In [1]:
import os
import torch
import torch.nn as nn
import torch.optim as optim
import pandas as pd
import json
import numpy as np
from sklearn.metrics import f1_score
from torch.utils.data import TensorDataset, DataLoader
from tqdm import tqdm
import matplotlib.pyplot as plt

In [2]:
data_dir = "data"
model_dir = "saved_models"
feature_file_path = os.path.join(model_dir, "features.txt")

In [3]:
data_version = "v5.0"
train_data_path = os.path.join(data_dir, "train.parquet")
features_json_path = os.path.join(data_dir, "features.json")

# Load feature metadata
with open(features_json_path, "r") as f:
    feature_metadata = json.load(f)
feature_cols = feature_metadata["feature_sets"]["medium"]
target_col = "target"

# Load training data
training_data = pd.read_parquet(train_data_path, columns=["era"] + feature_cols + [target_col])
training_data["era"] = training_data["era"].astype(str)

# Filter recent training data if needed
training_data = training_data[-200000:]

In [4]:
corr_list = {feature: training_data[feature].corr(training_data[target_col]) for feature in feature_cols}
sorted_features = sorted(corr_list, key=corr_list.get, reverse=True)
final_feature = sorted_features[:40]  # Selecting top 40 features

# Save the selected features to a text file
with open(feature_file_path, "w") as f:
    for feature in final_feature:
        f.write(feature + "\n")
print(f"Selected features saved to {feature_file_path}")

targets_df = training_data[["era", target_col] + final_feature]

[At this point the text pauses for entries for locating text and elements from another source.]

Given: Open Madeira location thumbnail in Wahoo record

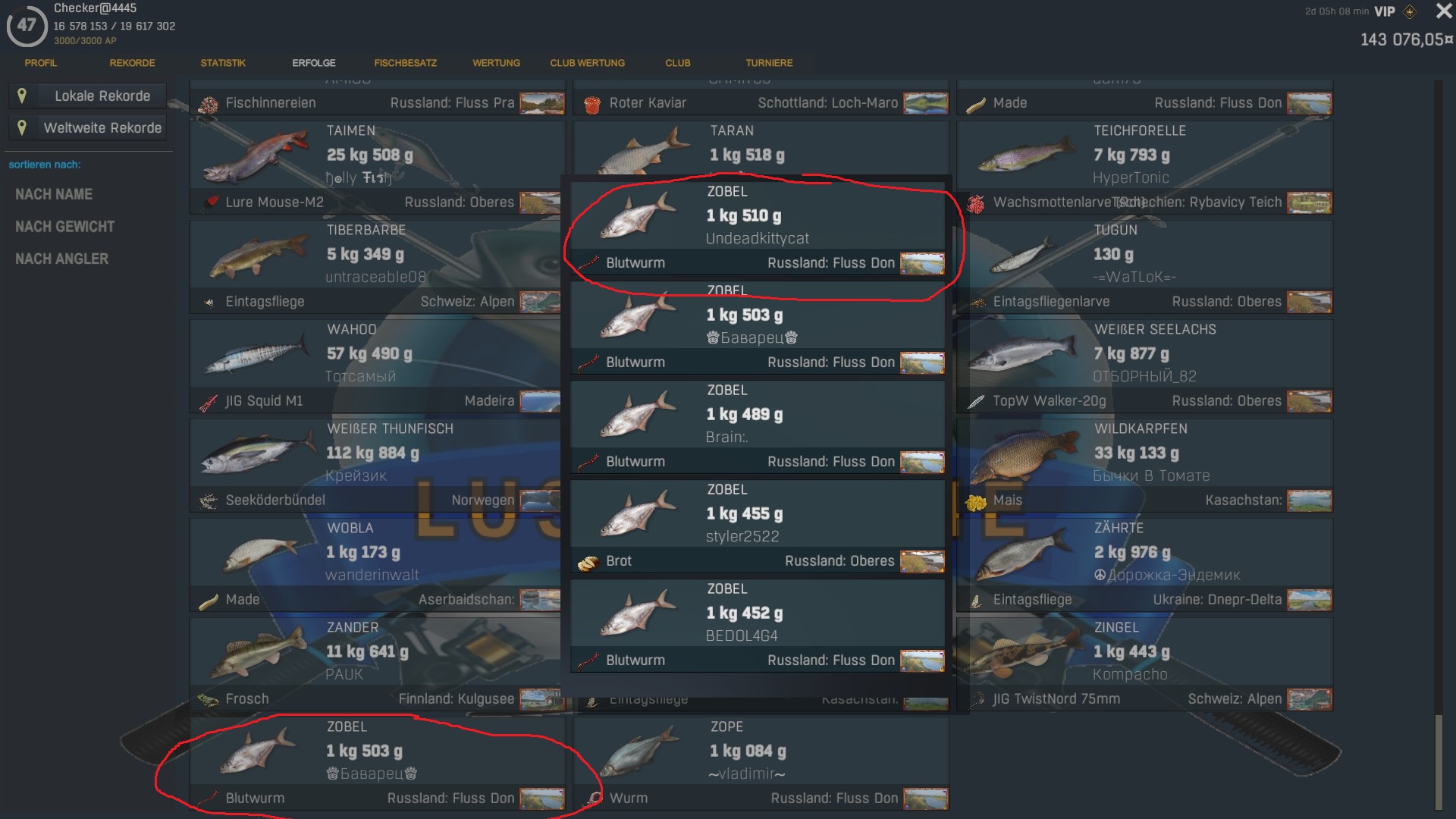Looking at the screenshot, I should tap(540, 401).
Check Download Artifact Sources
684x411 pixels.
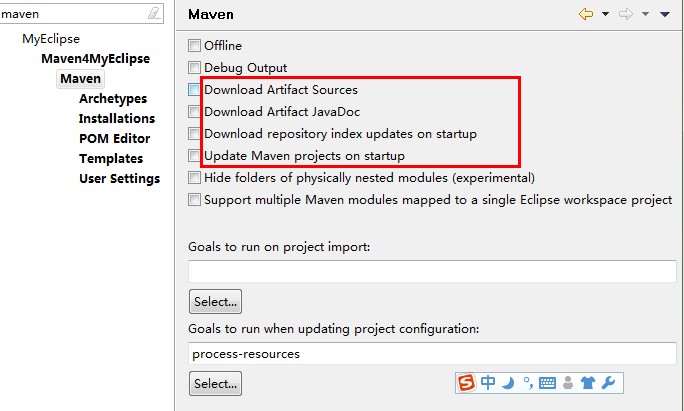pos(194,89)
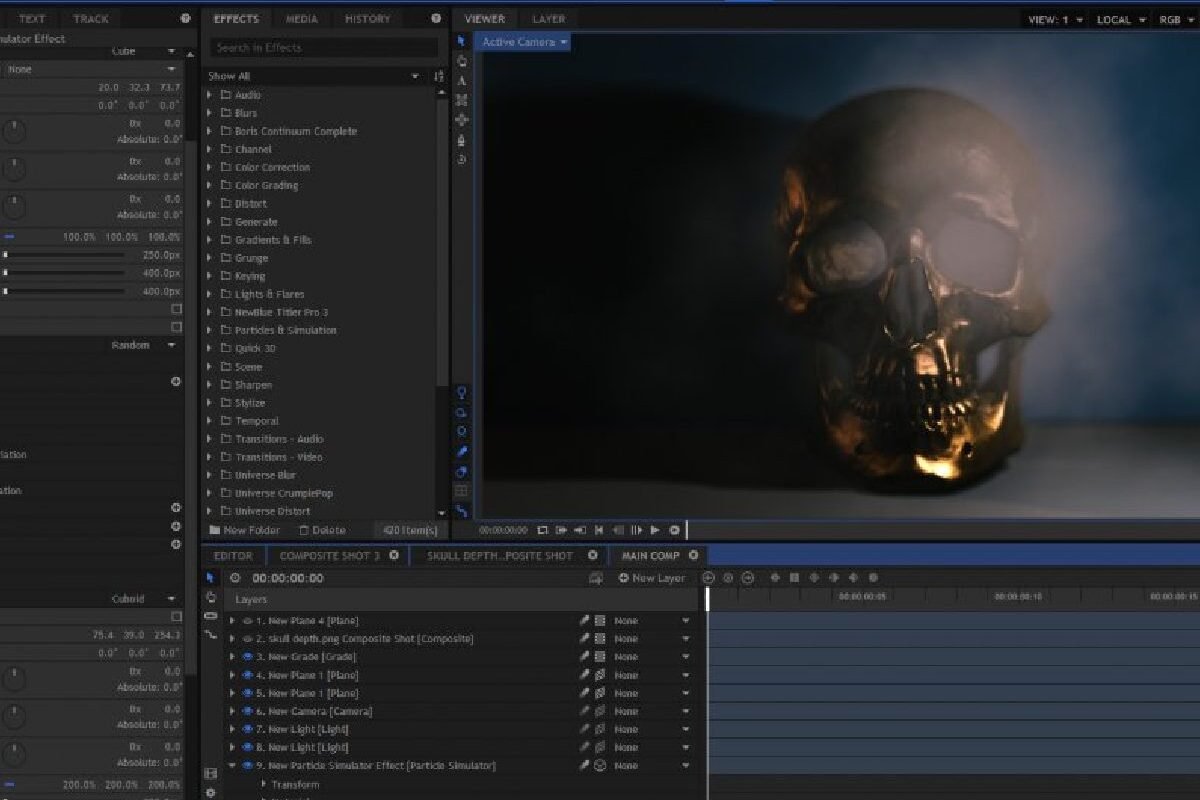
Task: Open the Composite Shot 3 tab
Action: pyautogui.click(x=329, y=556)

Selected features saved to saved_models/features.txt


In [5]:
def create_dataset_with_window(Xraw, yraw, window_len: int):
    Xraw_filled = Xraw.fillna(-1)
    yraw_filled = yraw.fillna(-1)
    
    new_data = []
    new_cols = []
    new_labels = []
    
    for col_idx in range(window_len):
        local_new_cols = [f"{col}_ts{col_idx}" for col in Xraw_filled.columns]
        new_cols.extend(local_new_cols)

    for start in tqdm(range(0, len(Xraw_filled) - window_len + 1), desc="Creating Dataset"):
        new_row_data = Xraw_filled.iloc[start : start + window_len].values.reshape(-1)
        new_label_data = yraw_filled.iloc[start + window_len - 1]
        new_data.append(new_row_data)
        new_labels.append(new_label_data)

    return pd.DataFrame(new_data, columns=new_cols).astype(float), pd.Series(new_labels).astype(float)


Xraw = targets_df[final_feature]
yraw = targets_df[target_col]
window_len = 5

X, y = create_dataset_with_window(Xraw, yraw, window_len)

Creating Dataset:  10%|▉         | 19595/199996 [00:00<00:02, 64782.06it/s]

Creating Dataset: 100%|██████████| 199996/199996 [00:03<00:00, 56967.46it/s]


In [6]:
# Convert data to PyTorch tensors
X_numpy = X.values
y_numpy = y.values
feature_size = len(final_feature)
X_reshaped = X_numpy.reshape(-1, window_len, feature_size)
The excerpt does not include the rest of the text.